Tesla Model S-hh
According to recent reports from the National Highway Traffic Safety Administration (NHTSA), Tesla Motors has been forcing its customers to sign non-disclosure agreements before agreeing warranty repairs. From what has emerged, it has become apparent that the automaker has been keeping vehicle maintenance information from authorities, specifically issues found with ball joints on the Tesla Model S. The NHTSA issued a statement to Tesla, ordering the manufacturer to remove “any language implying that consumers should not contact the agency regarding safety concerns.” Elon Musk is once again in trouble.

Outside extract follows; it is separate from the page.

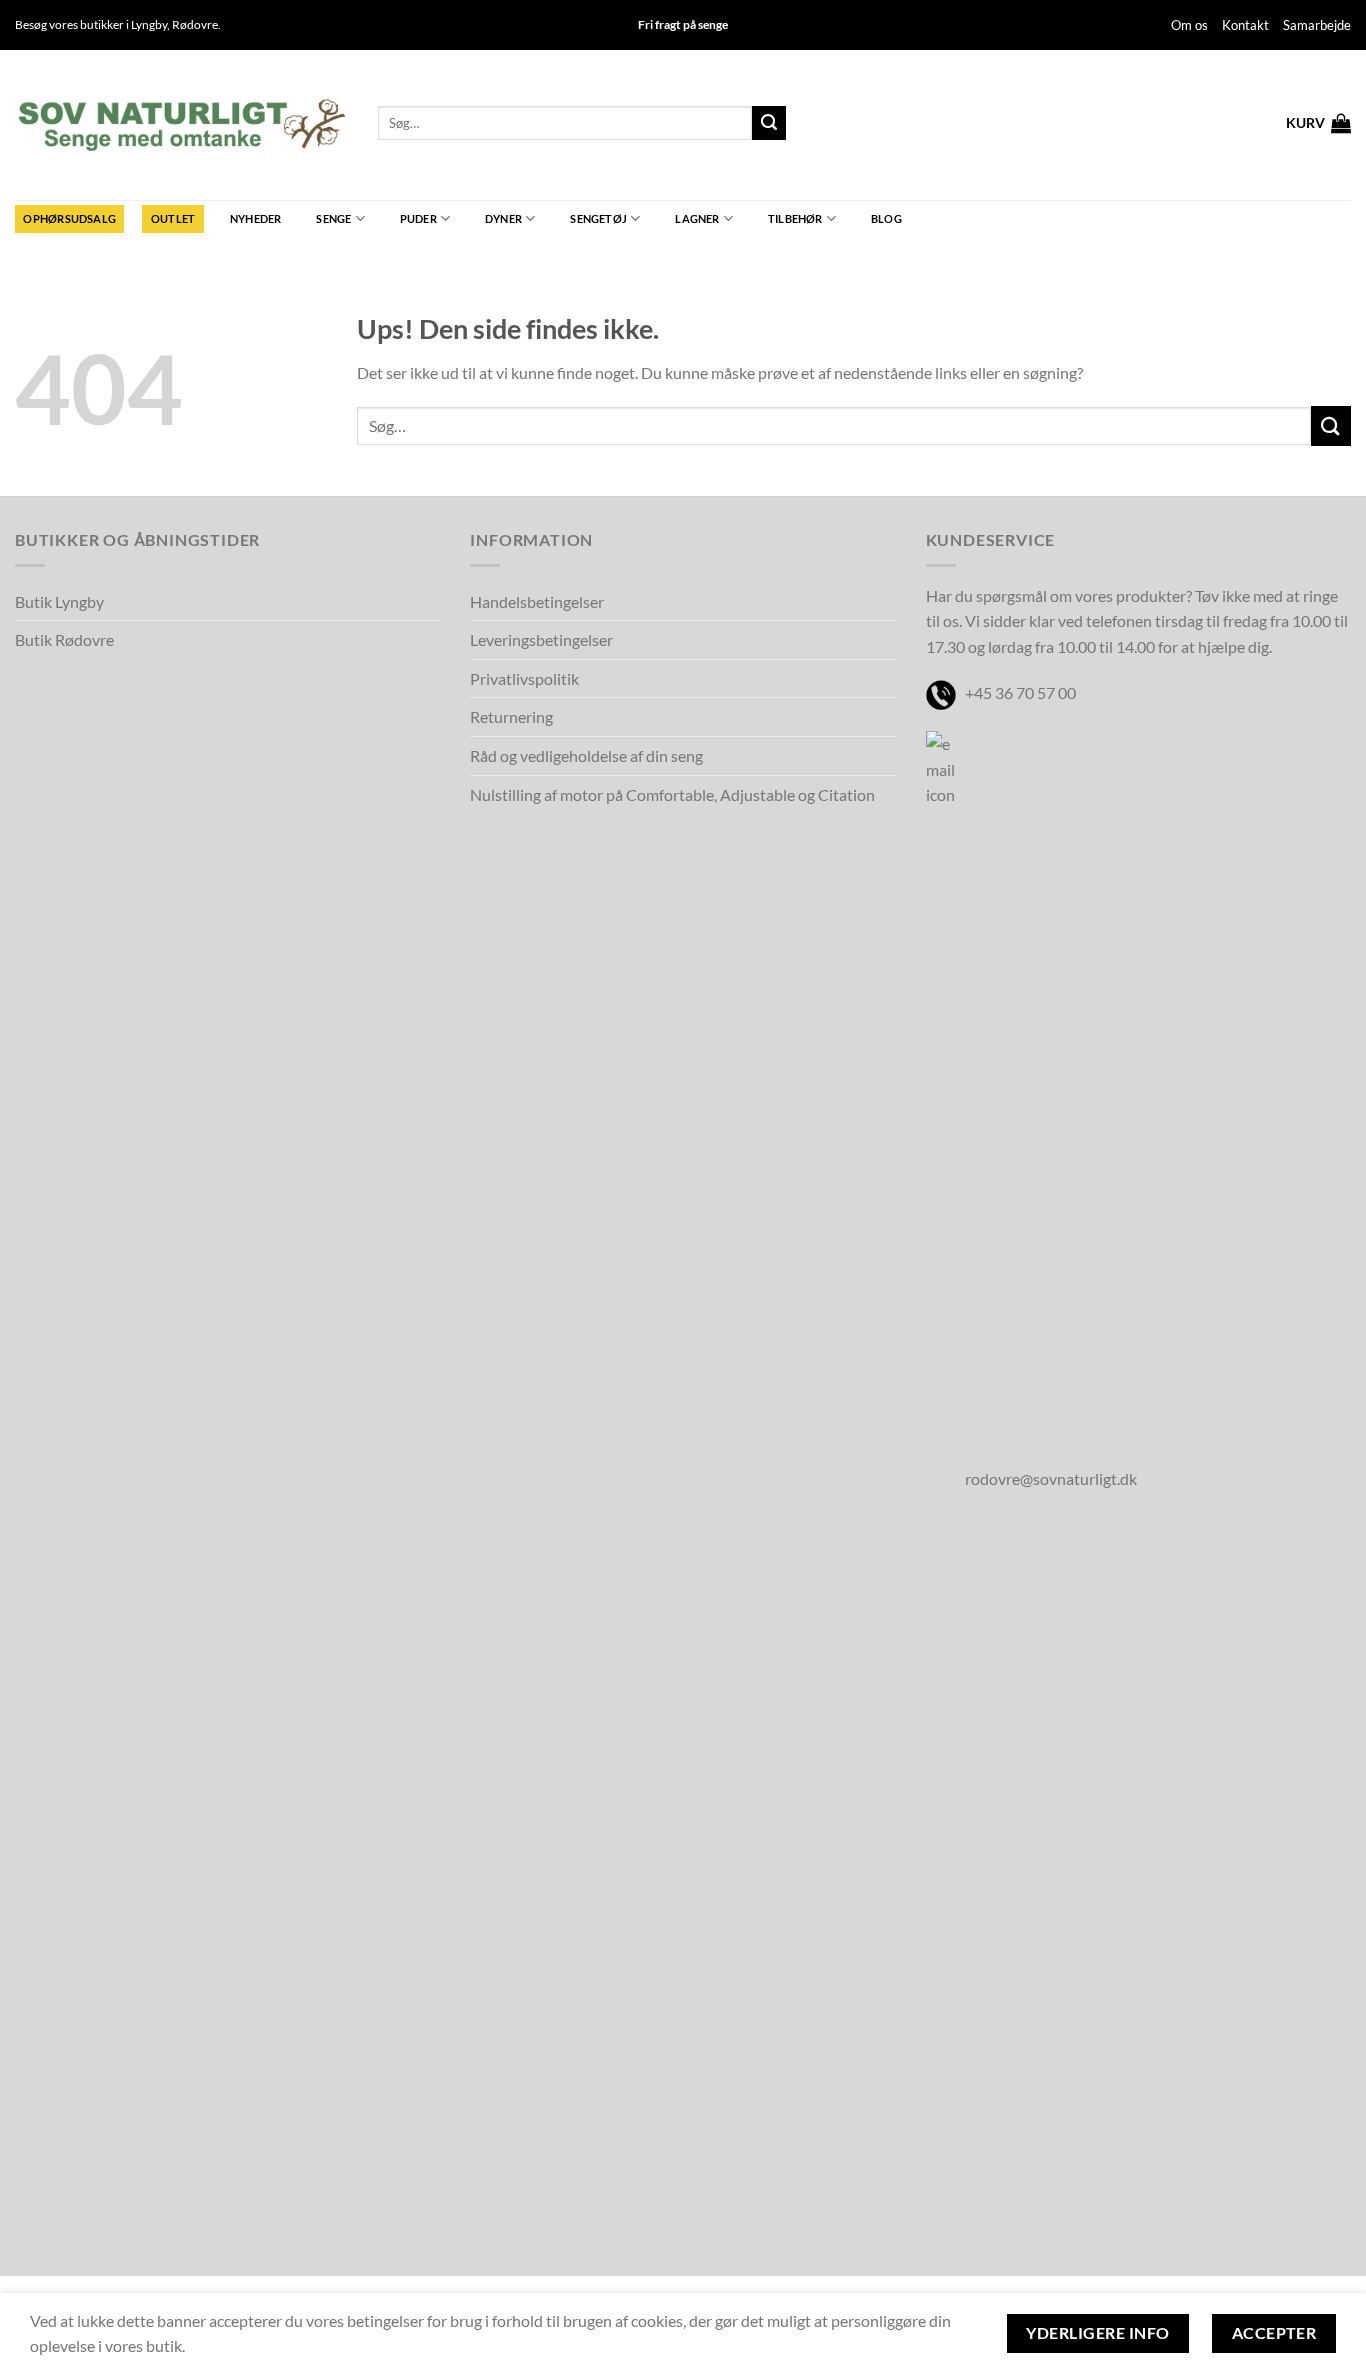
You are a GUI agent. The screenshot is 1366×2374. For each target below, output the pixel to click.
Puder (418, 218)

This isn’t a small mechanical issue however, as the balljoint is a vital component, that keeps the wheel attached to the vehicle’s suspension system. Tesla has always been a reserved company; it’s media pages come across as rather selective, with very limited information other than financial results and hand-picked external releases from media companies that worship the brand. With this latest news following scandals such as Tesla overstating their batteries’ potential power, “chronic” reliability problems and criticism for broken promises and delays, it’s not hard to see why people are starting to give Tesla the cold shoulder. Although, the long line of Model 3 customers would say otherwise. Just remember not to mention the removal of free supercharging.
Part of the contract states that the customer must “agree to keep confidential our provision of the Goodwill, the terms of this agreement and the incidents or claims leading or related to our provision of the Goodwill,” which doesn’t declare outright that the customer must not discuss the incident with authorities, though it is enough to intimidate them. Nevertheless, if there’s one thing I know for certain, it's that secrets can’t be kept for long in the automotive industry. Tesla has been caught red-handed, again.
Tesla has slammed these allegations, assuring that it would never ask customers to sign documents preventing them from talking to government agencies like the NHTSA, dubbing the speculation as “preposterous.” The EV manufacturer said that the point of the contract is “to ensure that Tesla doesn’t do a good deed, only to have that used against us in court for further gain,” though the ambiguous wording of the contract is certainly there for a reason.